„Der Osten braucht keine neuen Gesetze“

Die neuen Bundesländer sind bereits eine Art Sonderwirtschaftszone, sagt Landesminister Otto Ebnet

taz: Mecklenburg-Vorpommerns Industrie wuchs 2003 um 9,2 Prozent, im letzten Jahr um 9,4 Prozent. Nirgends ist mehr Wachstum, allenfalls in China. Wird Ihr Land zum Vorbild?

Otto Ebnet: Die Entwicklung zeigt, dass die Landesregierung gute Arbeit abgeliefert hat. Zwar ist die industrielle Basis in Mecklenburg immer noch dünn und Wachstum wird von Unternehmern und nicht von der Politik generiert. Augenscheinlich hat die rot-rote Landesregierung aber Voraussetzungen geschaffen, in denen sich die Unternehmer bestens entfalten können.

Mecklenburger und Pommern haben das zur Bundestagswahl honoriert: Die Mehrheit wählte links. Auch gesamtdeutsch gibt es eine linke Mehrheit. Anders als in Mecklenburg scheint der Wähler bundesweit aber nicht zu bekommen, was die Mehrheit will. Woran liegt das?

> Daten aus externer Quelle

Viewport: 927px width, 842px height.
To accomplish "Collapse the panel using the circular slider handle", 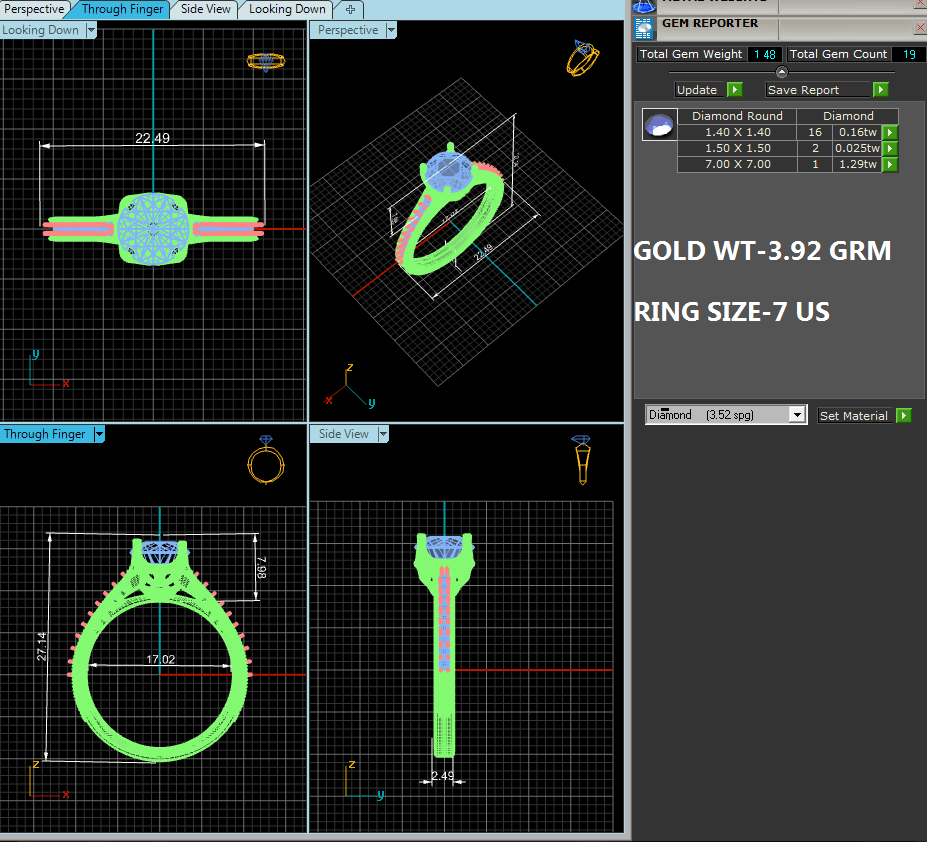I will coord(782,72).
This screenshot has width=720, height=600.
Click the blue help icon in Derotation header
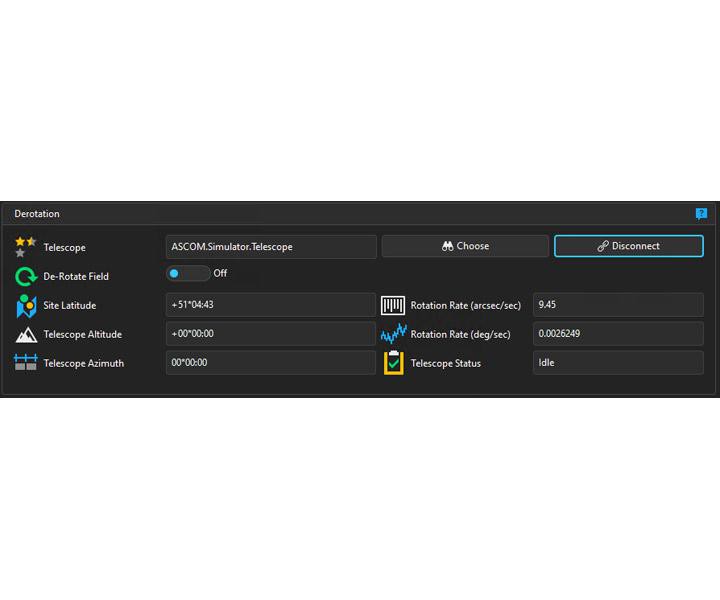click(x=701, y=214)

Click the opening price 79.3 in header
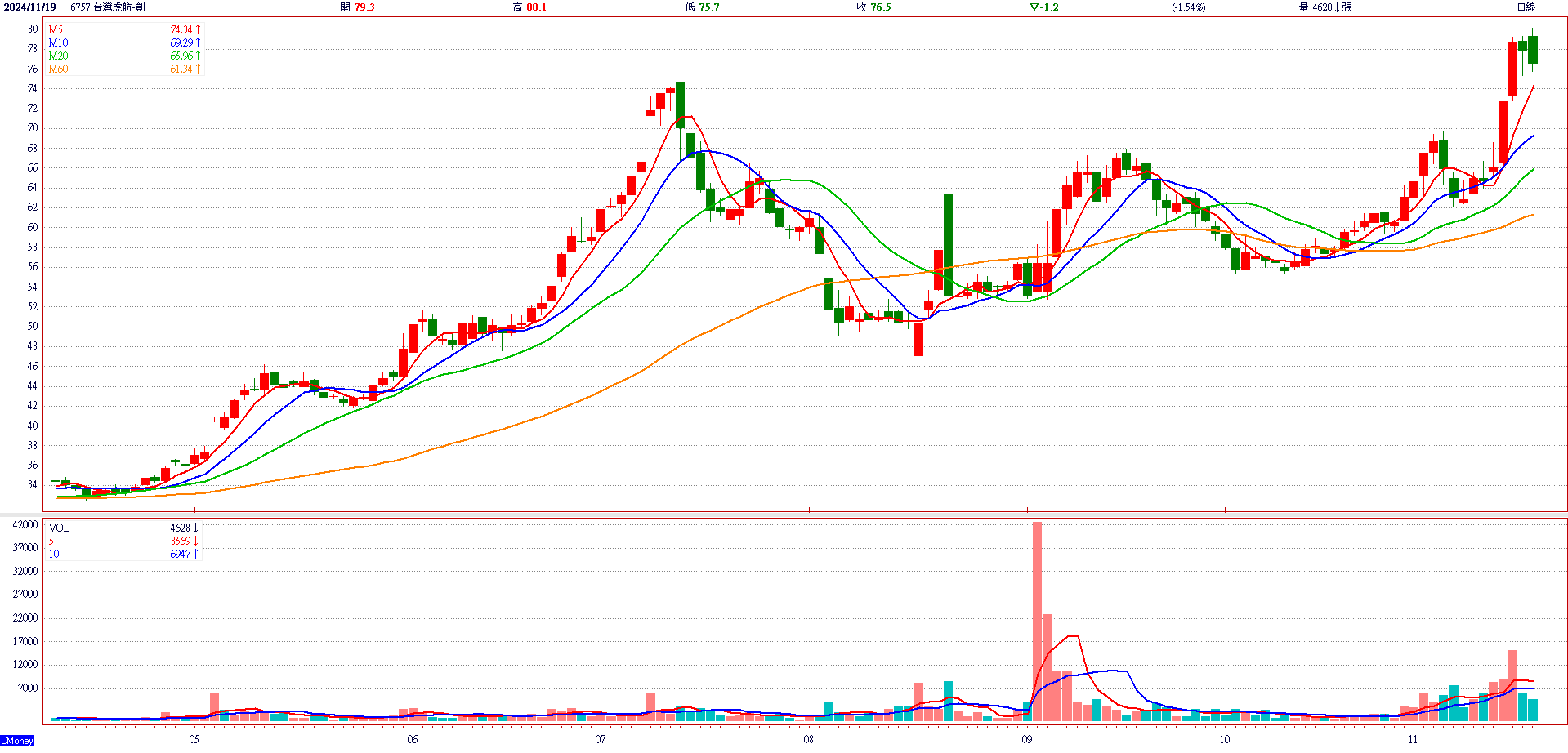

Es gibt viel zu große Differenzen zur Linkspartei. Denken sie nur an die Außenpolitik: Die PDS ist von einer starken pazifistischen Strömung beherrscht, die etwa die Bundeswehr selbst, mindestens aber ihre Auslandseinsätze in Frage stellt. Mit so einer Partei kann man keine verantwortliche Außenpolitik machen. Dort, wo solche Positionen keine entscheidende Rolle spielen, klappt das Bündnis aber. Rot-Rot funktioniert nicht nur in Schwerin, sondern auch in Berlin zufrieden stellend.

Was muss passieren, damit in Zukunft eine linke Mehrheit der Deutschen auch von einer linken Regierung regiert wird?

Es macht wenig Sinn über linke oder rechte Mehrheiten zu sprechen. Regiert werden muss von einer Regierungsmehrheit – und die muss zusammengeschmiedet werden. Die Frage ist: Was sind die Probleme, die gelöst werden müssen, und traut man sich zu, das gemeinsam zu schaffen. Verantwortung zu übernehmen bedeutet: zwischen Wunsch und Wirklichkeit zu trennen und nicht den Wunsch, sondern die Realität zu gestalten.

Kurzzeitig schien denkbar, dass eine Jamaika genannte Koalition Verantwortung übernimmt. Dann hätte der Osten eine neue Chance bekommen: mit der Sonderwirtschaftszone der FDP. Sind Sie nun traurig, dass die nun nicht zustande kommt und stattdessen eine große Koalition das Land regieren wird?

Wir haben längst eine Art Sonderwirtschaftszone: Investitionsförderung oder Investitionszulagen gibt es nur in Ostdeutschland.

Die FDP wollte anderes Planungsrecht, die Aufgabe des Kammerzwangs, sogar andere Steuersätze.

Alle juristischen Prüfungen solcher Schritte haben ergeben: Das ist nicht verfassungskonform. Zudem beginnt diese Diskussion am falschen Ende: Wir haben ein Handlungsdefizit, kein Gesetzesdefizit. Man kann auf der administrativen Ebene bereits heute sehr viel machen. Mecklenburg-Vorpommern jedenfalls zeigt: Genehmigungsverfahren kann man sehr schnell durchführen.